Aug 14, 2013, 10:49 AM
They made these statements in a recent interview granted The Point newspaper at their offices in Banjul, on the rehabilitation of the Kanilai Ferry, which was subjected to repairs.
Mr Jobarteh said the Kanilai ferry was repaired using the technology called roller cushion, at the shipyard, which was successfully done with the assistance of their partners from China.
The Kanilai ferry has been rehabilitated successfully, he said, adding that they have a commissioning engineering man coming from Germany, who is expected to arrive in The Gambia any time now.
If the man comes, he said, it would take about six weeks for the new engine to be mounted together with the technology and electrical system.
This would greatly help the ferry to come back to its system when commissioned, he added.
“We hope that in the coming six weeks, the travelling public will benefit by way of improved services at the ferry terminal to complement the Johe ferry services. So we expect that by mid this year the services along the Banjul-Barra route will have improved,” Jobarteh said.
Mr Jobarteh said the GPA spent about six million euros on repairing the Kanilai ferry, as the total cost involved the procurement of air balloon technology, as well as the expatriate fees.
He said it also involved the resources that were bought, such as materials including welding machine, steel plates, and marine plates among other huge materials, for the rehabilitation, which increased the cost of the new engines for both the Johe and Kanilai ferries.
Having repaired the Johe and Kanilai ferries, he said, the other ferries at Trans-Gambia would also be withdrawn, and subjected to the same repair and re-engineering work.
Mr Jobarteh said the Banjul-Barra ferry crossing point is very important, because about 586,050 passengers used the route last year, while the number of vehicles was 28,113.

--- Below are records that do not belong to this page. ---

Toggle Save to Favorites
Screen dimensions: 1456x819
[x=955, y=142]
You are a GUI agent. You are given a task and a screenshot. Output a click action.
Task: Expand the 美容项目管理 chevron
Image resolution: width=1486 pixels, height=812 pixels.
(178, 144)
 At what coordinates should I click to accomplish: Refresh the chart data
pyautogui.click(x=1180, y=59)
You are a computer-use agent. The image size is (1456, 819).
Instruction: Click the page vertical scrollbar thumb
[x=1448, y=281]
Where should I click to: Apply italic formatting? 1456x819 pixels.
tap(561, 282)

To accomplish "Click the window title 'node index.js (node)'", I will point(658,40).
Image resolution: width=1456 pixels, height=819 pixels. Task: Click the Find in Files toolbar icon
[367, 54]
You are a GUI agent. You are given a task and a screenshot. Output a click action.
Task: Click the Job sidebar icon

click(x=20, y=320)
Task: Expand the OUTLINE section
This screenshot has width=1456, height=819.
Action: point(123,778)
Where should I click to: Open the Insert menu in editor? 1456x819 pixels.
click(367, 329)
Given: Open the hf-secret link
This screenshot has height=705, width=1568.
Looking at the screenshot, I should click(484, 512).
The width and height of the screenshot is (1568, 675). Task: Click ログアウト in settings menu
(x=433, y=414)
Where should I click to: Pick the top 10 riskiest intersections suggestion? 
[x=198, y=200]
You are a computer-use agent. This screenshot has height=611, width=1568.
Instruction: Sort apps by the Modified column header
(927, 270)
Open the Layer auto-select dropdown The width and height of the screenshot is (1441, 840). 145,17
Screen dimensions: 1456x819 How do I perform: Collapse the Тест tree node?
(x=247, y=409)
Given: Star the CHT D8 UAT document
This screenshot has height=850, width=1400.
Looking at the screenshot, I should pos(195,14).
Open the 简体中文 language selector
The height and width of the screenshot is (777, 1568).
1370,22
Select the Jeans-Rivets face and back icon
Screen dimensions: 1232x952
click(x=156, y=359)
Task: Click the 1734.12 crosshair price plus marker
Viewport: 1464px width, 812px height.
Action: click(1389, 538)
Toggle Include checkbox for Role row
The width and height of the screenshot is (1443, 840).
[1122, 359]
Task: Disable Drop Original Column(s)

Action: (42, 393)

“This is also one of the main gateways linking the South-Bank and North Bank, so it is a very important crossing point,” Mr Jobarteh added.
Improved ferry service
The GPA deputy MD said they would continue to keep the ferry service up to standard to ensure the safety of people, adding that they are hopeful that if Kanilai is successfully launched back into service, coupled with the services offered by Johe ferry, they would have an improved service along the Banjul-Barra crossing point.
“We are hopeful that we will get the same services in other crossing points along the River Gambia, particularly Trans-Gambia,” he said.
Their next project this year is to rehabilitate the ferries at Trans-Gambia, as the GPA is doing everything possible to provide optimal service to their esteemed customers, Mr Jobarteh said.
He also said whenever they have limited services, they would advise their customers, particularly heavy goods vehicles, to utilize the Trans-Gambia road.
The capacity of the Kanilai ferry could accommodate only four big trucks, ten small vehicles, and six hundred passengers.
“We are just encouraging our esteemed customers to be patient with the Gambia Ports Authority, because we are committed to ensuring that investment continues to be made for the continued operations and maintenance of ferry services, so that we can provide vital services to our customers,” he further stated.
“Safety is high on our agenda, looking around the terminal. There is a lot of awareness campaign going on in terms of safety. We don’t compromise on safety in the sense that a lot of sensitization is done, as public notices are issued and we use a PA system at the terminal just to advise the public on how to manage and control passengers boarding and disembarking from the ferry, which is a daily routine,” he added.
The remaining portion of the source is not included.